How Hayden Panettiere Is Changing the Perception of Postpartum Depression
When an Us Weekly breaking news alert popped up in my email yesterday, I assumed it was to announce the standard Hollywood fare: an engagement, wedding, pregnancy, birth, or divorce. Instead, it was something I’d never seen before in almost 11 years of following celebrity news, both professionally and personally: an actress, Hayden Panettiere, announcing she was seeking treatment for postpartum depression following the birth of her daughter, Kaya, in December of last year.
A rep for the Nashville star (whose on-screen character also suffers from postpartum depression) said in a statement to Us Weekly that Panettiere is voluntarily seeking professional help at a treatment center. What struck me was the timing of the announcement—that she is battling postpartum depression and seeking treatment for it now. Usually, high-profile women discussing postpartum depression do so in the past tense, having already come out the other side, as Brooke Shields did with her 2006 memoir, Down Came the Rain: My Journey Through Postpartum Depression, or actresses like Gwyneth Paltrow, Courteney Cox, and Amanda Peet, who have looked back on their experiences with postpartum depression in various interviews.
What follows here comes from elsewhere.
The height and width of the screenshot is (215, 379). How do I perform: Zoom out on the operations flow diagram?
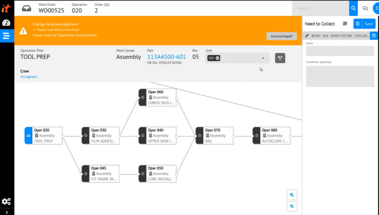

All of these women are brave for discussing postpartum depression publicly. Each of them may have a role in destigmatizing the illness. But there was something brutally honest and powerful about Panettiere making her struggle known in the present. It’s a raw, eye-opening, and very public moment for postpartum depression, an illness that still lurks in the shadows despite the best efforts of the aforementioned women. The news of a celebrity checking into rehab for substance abuse is commonplace, and it has a normalizing effect: Addiction is an illness and it’s brave to seek help for it. Panettiere is now bringing postpartum depression out of the darkness in the same way.